--- DATA PROVIDED ---
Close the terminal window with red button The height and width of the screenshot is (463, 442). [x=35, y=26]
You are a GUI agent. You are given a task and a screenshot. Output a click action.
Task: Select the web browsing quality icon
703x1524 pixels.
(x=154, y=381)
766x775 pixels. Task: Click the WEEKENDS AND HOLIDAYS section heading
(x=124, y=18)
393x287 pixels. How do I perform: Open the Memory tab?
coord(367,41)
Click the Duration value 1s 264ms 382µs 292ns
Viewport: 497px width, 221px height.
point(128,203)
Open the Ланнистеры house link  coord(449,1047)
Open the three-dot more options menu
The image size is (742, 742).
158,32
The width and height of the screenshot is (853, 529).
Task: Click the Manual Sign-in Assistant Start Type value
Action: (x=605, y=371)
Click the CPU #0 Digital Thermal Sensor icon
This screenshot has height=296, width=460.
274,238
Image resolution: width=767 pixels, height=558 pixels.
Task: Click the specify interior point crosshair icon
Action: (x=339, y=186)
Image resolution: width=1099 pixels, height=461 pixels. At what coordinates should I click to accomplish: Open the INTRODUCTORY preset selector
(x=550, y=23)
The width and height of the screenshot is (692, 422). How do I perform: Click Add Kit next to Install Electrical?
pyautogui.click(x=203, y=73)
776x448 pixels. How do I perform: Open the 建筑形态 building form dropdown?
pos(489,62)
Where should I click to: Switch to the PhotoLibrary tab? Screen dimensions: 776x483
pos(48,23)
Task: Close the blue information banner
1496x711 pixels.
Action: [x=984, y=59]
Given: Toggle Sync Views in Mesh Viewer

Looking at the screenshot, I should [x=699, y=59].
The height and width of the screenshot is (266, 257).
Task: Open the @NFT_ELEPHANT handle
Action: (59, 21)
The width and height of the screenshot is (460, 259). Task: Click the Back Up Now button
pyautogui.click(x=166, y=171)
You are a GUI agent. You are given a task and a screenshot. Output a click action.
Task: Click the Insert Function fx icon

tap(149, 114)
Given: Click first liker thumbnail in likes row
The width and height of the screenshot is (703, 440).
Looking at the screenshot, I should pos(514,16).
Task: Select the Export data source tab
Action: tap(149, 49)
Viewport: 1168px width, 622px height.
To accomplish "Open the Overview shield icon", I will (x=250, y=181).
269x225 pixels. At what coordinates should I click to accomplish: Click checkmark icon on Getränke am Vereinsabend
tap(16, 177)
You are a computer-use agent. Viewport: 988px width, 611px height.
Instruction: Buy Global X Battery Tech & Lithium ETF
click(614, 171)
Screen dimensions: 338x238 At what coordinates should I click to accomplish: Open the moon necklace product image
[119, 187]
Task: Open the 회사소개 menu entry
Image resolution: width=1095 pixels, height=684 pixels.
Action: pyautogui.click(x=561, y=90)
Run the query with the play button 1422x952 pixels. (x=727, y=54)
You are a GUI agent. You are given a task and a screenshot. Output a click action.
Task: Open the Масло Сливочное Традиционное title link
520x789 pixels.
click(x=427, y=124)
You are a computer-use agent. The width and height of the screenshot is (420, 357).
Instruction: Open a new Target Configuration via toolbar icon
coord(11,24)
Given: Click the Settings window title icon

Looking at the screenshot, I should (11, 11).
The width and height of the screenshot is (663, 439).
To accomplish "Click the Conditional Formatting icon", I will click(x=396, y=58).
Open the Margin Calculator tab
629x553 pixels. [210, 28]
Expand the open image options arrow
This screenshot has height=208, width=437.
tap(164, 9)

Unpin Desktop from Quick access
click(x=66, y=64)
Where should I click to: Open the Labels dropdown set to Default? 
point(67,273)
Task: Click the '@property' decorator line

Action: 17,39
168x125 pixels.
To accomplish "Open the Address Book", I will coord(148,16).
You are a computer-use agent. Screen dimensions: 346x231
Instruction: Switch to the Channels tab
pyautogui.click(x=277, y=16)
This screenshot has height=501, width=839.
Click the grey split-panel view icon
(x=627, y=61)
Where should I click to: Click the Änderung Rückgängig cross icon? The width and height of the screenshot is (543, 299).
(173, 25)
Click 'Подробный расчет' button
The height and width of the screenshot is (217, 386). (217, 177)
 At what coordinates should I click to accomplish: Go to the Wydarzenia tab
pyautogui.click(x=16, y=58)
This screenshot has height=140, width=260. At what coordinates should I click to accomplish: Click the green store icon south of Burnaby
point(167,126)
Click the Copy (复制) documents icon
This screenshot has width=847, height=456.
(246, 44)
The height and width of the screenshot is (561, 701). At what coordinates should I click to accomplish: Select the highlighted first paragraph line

--- WHAT NEEDS TO BE DONE ---
Go through the records above and, whenever a line includes the word "Close", copy it.

--- WRITTEN ANSWER ---
Close the terminal window with red button The height and width of the screenshot is (463, 442). [x=35, y=26]
Task: Close the blue information banner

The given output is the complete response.